Нейропсихиатра уже предупредили по телефону, он нас ждет. Я хотел сначала зайти в бухгалтерию — доказать, что платежеспособен, представить данные «Американ Экспресс», объяснить ситуацию. Регистраторша любезно ответила мне, что это не к спеху. Все уверены, что я здесь надолго. Это единственное решение моей проблемы. Мартин Харрис не может существовать в двух экземплярах. Он живет без меня, значит, мне остается одно — снова уснуть.
— Помните, что я вам говорила в машине, Мартин?

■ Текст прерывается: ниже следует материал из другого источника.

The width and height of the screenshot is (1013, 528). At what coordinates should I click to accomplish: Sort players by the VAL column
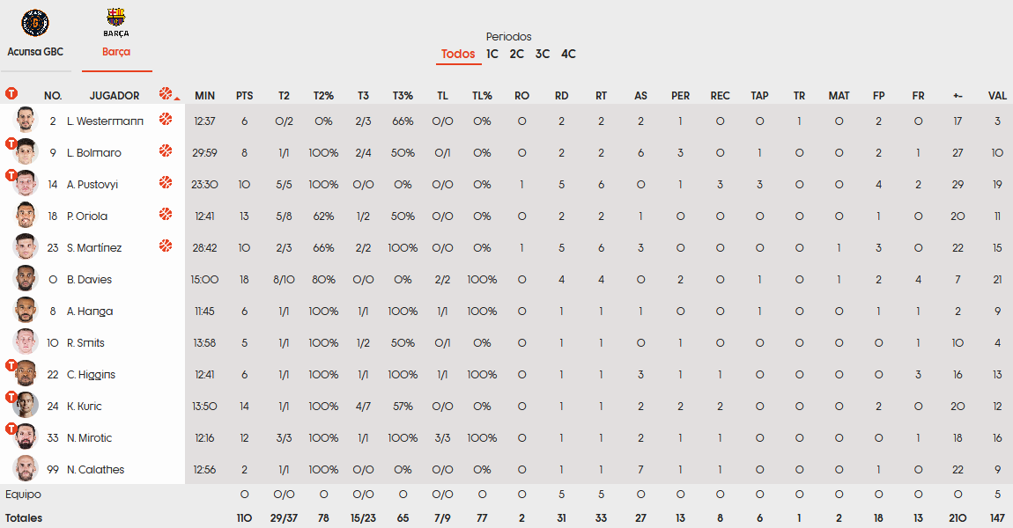click(x=997, y=96)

Я киваю. Она много чего говорила. Она убеждена, что настоящий — я; от того, другого, ей было очень не по себе: он казался роботом, он механически, без души повторял заученные слова, а в моих устах каждая фраза трогала ее до слез, но еще больше — мое молчание, когда тот отбарабанивал свой текст. Она уверена, что у меня еще не прошла реакция на противостолбнячную сыворотку; моя давешняя дурнота — пустяк, врач наверняка скажет то же самое, а потом, если я захочу, ее адрес у меня есть, она поставит лишний прибор к ужину и будет рада познакомить меня с детьми. Она говорила медленно, повторяя одни и те же слова все время, пока мы ехали по улицам. Она казалась искренней, но нужно-то ей было только, чтобы я покорно дал привезти себя сюда. В психушку. Прощаясь, она расцеловала меня в обе щеки.